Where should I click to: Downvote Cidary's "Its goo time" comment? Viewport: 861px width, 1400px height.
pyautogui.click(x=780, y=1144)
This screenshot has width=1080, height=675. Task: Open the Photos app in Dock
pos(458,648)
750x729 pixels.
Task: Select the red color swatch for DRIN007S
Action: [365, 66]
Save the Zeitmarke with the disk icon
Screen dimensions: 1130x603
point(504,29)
--
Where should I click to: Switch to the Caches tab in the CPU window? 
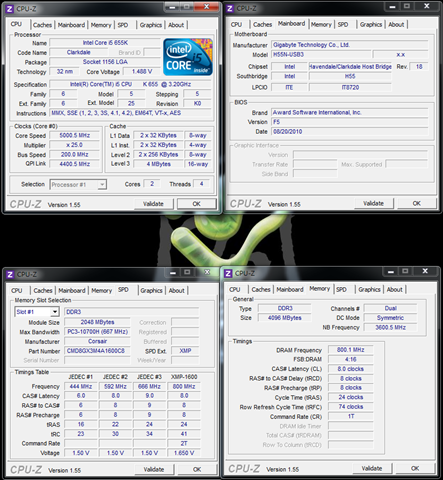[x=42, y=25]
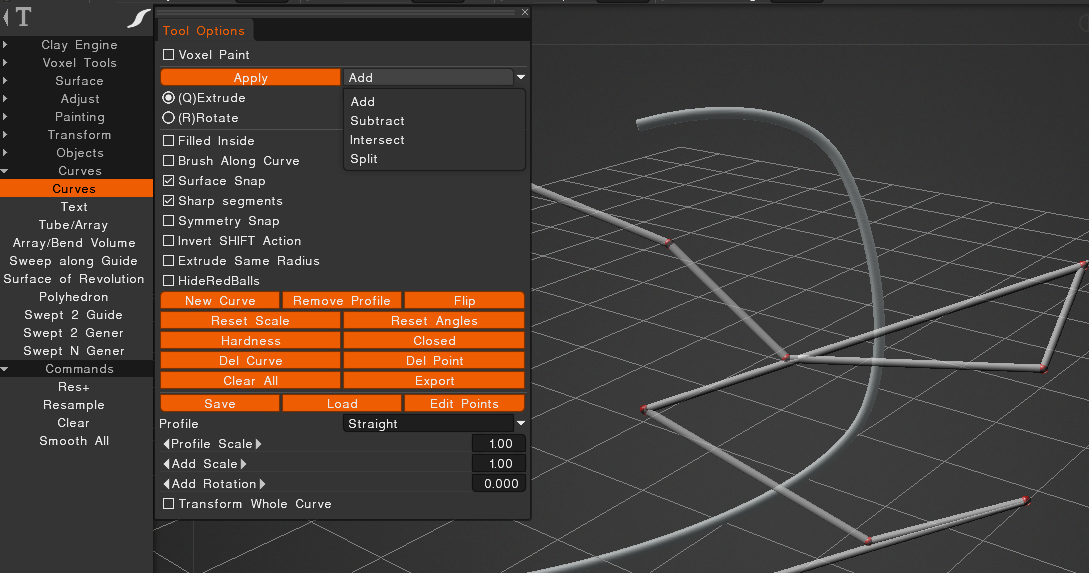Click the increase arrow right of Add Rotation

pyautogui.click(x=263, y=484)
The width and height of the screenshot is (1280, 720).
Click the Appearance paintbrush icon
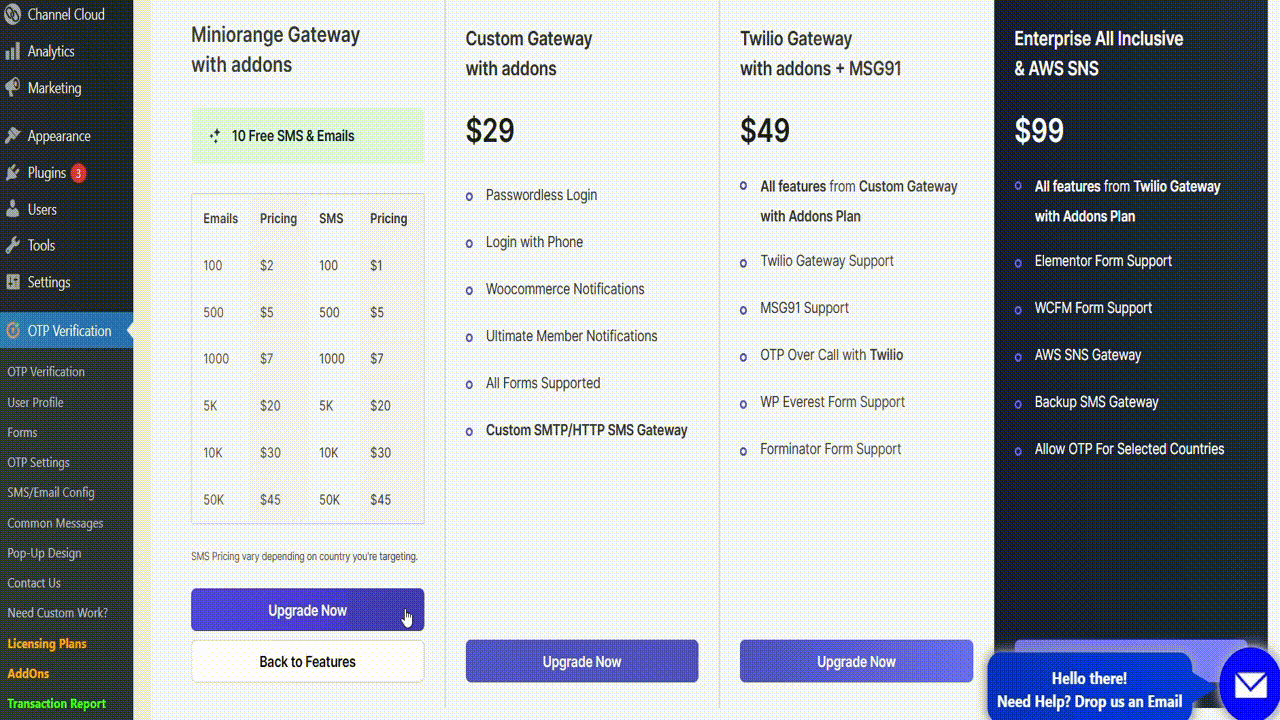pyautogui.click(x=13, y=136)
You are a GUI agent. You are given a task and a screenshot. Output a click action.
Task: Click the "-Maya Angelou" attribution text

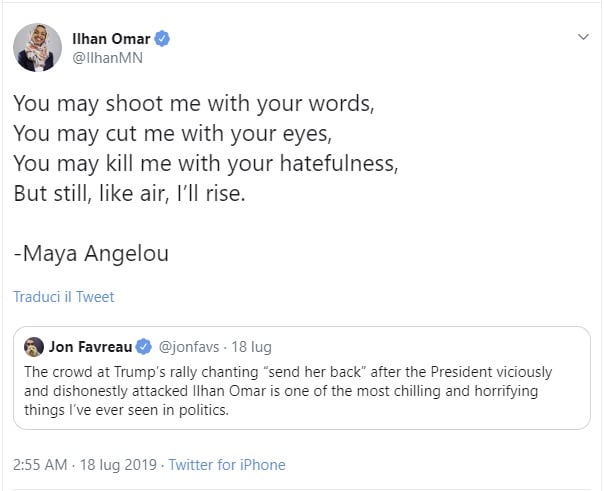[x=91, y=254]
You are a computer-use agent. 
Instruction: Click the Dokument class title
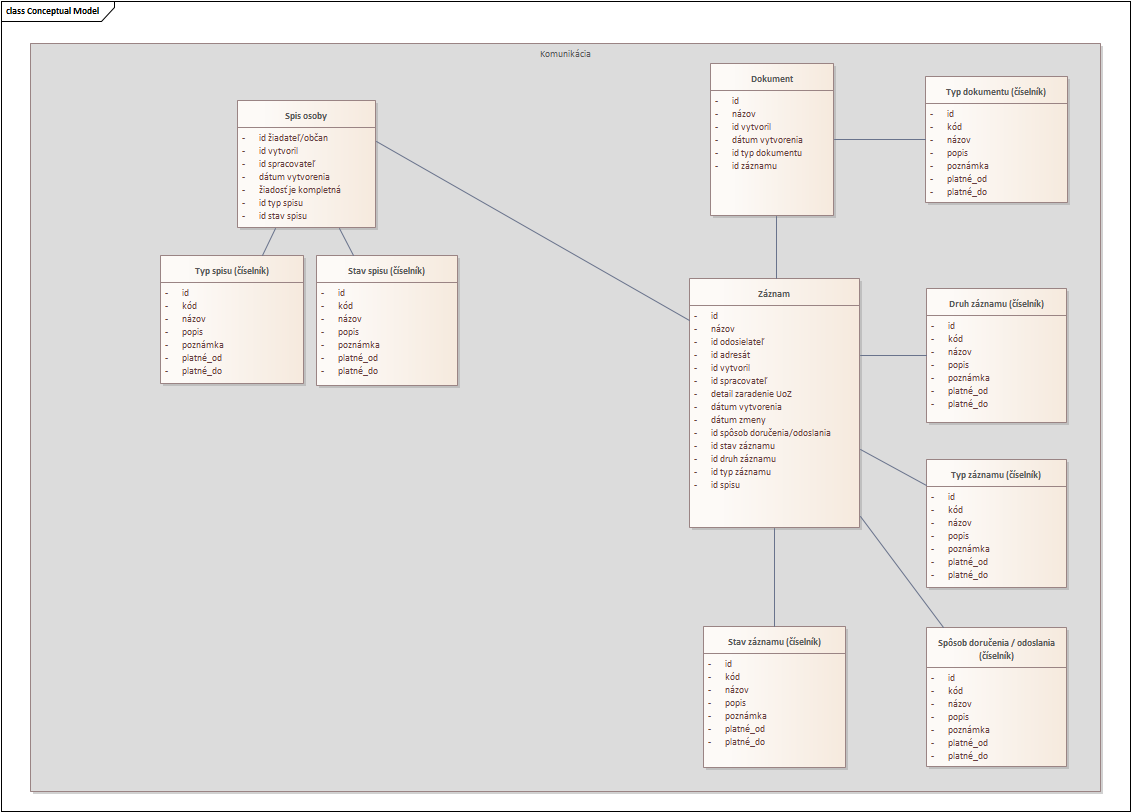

- [Your instructions] Using the entries above, repeat exactly the lines from the one with "You are a GUI" to the one with "Instruction: Click the Dokument class title", both included, and leave the pictures behind.

- [Result of this task]
You are a GUI agent. You are given a task and a screenshot. Output a click action.
Task: Click the "-Maya Angelou" attribution text

[x=91, y=254]
You are a computer-use agent. 
Instruction: Click the Dokument class title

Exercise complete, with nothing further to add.